SUPPLIED INFORMATION:
══════

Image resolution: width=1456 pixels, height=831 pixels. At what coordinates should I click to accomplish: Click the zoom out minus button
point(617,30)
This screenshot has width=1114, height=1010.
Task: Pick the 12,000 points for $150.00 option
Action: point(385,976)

══════

DESCRIPTION OF THE TASK:
Please pull out each line of the items above that contains the string "width". Case counts.

SOLUTION FOR THIS TASK:
Image resolution: width=1456 pixels, height=831 pixels. At what coordinates should I click to accomplish: Click the zoom out minus button
This screenshot has width=1114, height=1010.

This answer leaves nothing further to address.